The dancing dervishes belong to the Sufi Mawlawiyah order, and as in Pakistan, India, Morocco, and other places in the world where Sufi music lives, the goal of the dervishes in Turkey is contact with the divine. One of the great poets of Sufism, Rumi, came from Konya in Turkey, and it was he who, while walking in a bazaar, was so captivated by the monotonous hammering of a blacksmith that he began to spin. In the whirling movements, he experienced ecstasy and union with God.

The dervish's thousand-year-old ritual, the whirling dance, consists of four phases: An introduction, which must make the dervish concentrate on achieving contact with God. In the second phase, the dervish must be with God, and in the ecstatic phase itself, the dervish is in God. That is, the divine union has taken place, which was the goal, and the ceremony ends with the fourth and final stage, where one comes back from God.

During the entire ritual, a Sufi teacher recites a prayer. At the same time, a bamboo flute, ney, plays its mournful sounds, which are gradually accompanied by hand drums and various stringed instruments. After a good hour of prayer, the dance begins – at first infinitely slowly, later the dancers' whirl round and round like spinning tops, still accompanied by the prayer and the music.

 

In the 1920s, the dervish dance was banned in Turkey, as it was considered a threat to the country's modernization. After an interruption of 25 years, the dance was reopened, but today it is more of a tourist attraction than an actual practice.
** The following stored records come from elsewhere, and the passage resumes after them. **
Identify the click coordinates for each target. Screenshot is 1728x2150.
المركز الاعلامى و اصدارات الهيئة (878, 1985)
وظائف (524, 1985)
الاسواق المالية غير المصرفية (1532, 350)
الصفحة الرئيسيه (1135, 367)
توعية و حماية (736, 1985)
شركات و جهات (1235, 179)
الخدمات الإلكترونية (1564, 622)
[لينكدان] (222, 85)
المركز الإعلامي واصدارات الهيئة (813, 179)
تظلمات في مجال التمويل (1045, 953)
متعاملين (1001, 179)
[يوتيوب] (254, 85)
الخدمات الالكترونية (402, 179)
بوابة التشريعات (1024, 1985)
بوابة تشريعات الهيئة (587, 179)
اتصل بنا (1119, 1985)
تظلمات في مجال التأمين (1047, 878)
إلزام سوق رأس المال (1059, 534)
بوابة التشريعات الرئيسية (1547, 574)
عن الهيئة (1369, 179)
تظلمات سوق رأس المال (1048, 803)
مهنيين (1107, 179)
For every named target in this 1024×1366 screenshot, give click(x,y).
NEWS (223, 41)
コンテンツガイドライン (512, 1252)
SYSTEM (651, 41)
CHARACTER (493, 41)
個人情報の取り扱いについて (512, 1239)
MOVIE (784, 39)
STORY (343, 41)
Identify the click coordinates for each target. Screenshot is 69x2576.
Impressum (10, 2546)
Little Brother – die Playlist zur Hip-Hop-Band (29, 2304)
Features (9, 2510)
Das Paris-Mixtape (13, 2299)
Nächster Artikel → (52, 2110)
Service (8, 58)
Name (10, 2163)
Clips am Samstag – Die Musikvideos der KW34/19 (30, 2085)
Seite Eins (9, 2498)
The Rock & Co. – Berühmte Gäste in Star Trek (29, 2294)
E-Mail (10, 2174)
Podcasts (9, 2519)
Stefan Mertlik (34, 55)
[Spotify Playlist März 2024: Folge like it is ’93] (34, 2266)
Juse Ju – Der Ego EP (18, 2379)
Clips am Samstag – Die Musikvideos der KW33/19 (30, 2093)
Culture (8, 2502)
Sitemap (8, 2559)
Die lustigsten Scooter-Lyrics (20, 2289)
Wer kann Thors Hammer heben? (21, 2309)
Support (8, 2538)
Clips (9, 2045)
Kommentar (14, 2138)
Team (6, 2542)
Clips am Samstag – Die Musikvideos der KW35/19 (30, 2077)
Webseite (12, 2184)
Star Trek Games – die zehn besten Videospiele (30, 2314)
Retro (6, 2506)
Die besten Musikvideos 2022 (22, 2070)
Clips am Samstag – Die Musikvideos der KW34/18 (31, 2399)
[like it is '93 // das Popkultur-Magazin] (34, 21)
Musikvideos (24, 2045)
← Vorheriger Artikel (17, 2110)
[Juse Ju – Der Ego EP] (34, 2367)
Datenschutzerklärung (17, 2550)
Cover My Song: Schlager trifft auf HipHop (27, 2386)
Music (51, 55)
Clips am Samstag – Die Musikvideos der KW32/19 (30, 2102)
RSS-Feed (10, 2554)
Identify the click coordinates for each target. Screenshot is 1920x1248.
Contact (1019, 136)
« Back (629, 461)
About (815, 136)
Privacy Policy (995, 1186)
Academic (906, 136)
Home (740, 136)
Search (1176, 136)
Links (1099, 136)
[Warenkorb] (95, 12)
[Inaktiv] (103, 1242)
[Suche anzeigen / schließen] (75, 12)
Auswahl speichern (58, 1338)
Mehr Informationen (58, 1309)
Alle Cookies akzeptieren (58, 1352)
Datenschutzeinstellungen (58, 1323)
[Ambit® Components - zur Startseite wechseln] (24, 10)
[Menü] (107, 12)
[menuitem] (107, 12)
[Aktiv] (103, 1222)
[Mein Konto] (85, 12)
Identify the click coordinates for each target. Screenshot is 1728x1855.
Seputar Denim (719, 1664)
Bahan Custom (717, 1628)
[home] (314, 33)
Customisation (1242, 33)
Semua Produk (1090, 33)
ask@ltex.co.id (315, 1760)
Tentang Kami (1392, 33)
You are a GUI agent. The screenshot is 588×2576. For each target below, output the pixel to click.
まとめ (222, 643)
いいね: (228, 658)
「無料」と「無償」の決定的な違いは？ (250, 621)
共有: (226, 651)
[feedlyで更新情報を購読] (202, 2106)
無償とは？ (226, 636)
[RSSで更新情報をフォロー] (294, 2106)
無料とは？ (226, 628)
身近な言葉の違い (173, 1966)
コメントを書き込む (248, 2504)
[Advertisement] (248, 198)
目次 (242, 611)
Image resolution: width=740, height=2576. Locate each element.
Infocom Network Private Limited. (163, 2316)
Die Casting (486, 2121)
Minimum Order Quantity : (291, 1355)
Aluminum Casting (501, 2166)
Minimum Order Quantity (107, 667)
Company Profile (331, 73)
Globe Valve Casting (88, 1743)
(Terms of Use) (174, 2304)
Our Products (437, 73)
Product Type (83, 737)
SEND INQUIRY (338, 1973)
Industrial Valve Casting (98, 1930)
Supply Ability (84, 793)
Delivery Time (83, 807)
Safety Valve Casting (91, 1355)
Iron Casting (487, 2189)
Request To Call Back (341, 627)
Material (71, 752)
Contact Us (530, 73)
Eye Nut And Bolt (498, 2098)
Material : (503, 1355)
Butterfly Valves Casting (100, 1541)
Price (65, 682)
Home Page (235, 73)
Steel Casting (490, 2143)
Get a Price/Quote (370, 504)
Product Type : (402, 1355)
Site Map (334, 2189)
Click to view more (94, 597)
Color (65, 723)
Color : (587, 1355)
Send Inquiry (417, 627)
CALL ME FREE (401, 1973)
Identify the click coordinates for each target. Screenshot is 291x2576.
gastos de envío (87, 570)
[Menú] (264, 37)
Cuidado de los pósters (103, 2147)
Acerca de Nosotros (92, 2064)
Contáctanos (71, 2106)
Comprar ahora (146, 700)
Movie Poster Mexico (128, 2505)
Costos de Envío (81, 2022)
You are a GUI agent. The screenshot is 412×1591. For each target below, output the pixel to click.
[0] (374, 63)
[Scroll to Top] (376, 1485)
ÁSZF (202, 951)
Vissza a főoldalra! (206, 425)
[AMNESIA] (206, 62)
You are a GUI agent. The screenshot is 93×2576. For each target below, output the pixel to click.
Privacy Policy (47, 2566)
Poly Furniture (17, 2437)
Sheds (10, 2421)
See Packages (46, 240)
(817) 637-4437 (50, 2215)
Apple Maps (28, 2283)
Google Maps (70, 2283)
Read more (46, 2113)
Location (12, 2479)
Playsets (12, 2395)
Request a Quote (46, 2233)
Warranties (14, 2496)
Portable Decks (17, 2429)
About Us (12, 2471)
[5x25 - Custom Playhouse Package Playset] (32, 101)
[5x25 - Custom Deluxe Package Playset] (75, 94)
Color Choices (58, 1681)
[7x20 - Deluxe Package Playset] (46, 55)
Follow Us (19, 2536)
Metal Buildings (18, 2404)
However, modern musicians find inspiration in traditional music and dance. This applies, for example, to the Turkish-born techno musician Mercan Dede, who incorporates dervish dance into his electronic music when playing on international club stages.

Mevlana Festival

The Mevlana Festival is an annual event in the city of Konya from 10 to 17 December. The holiday is dedicated to Jalāl al-Dīn Muḥammad Rūmī (1207-1273). Mevlana is the nickname of the great author of philosophical verses and thinkers, which means "our master" in translation. He gained fame as the forefather of unorthodox Islam and the order of whirling dervishes. The followers of the order claim that it is possible to create contact with God with the help of a dance called Sama.

At the final ceremony of the festival, the most curious spectacle awaits guests and tourists, when the dervishes begin to tirelessly spin against the clock, while they rotate both around their own axis and around the circumference of the stage.

The Mevlana festival is a grandiose show of religious dance, which attracts a large number of pilgrims and tourists from all over the globe. The dance lasts three hours and is remembered as a bright, mesmerizing spectacle. On the eve of the performance, each dervish asks for blessings from his mentor sheik.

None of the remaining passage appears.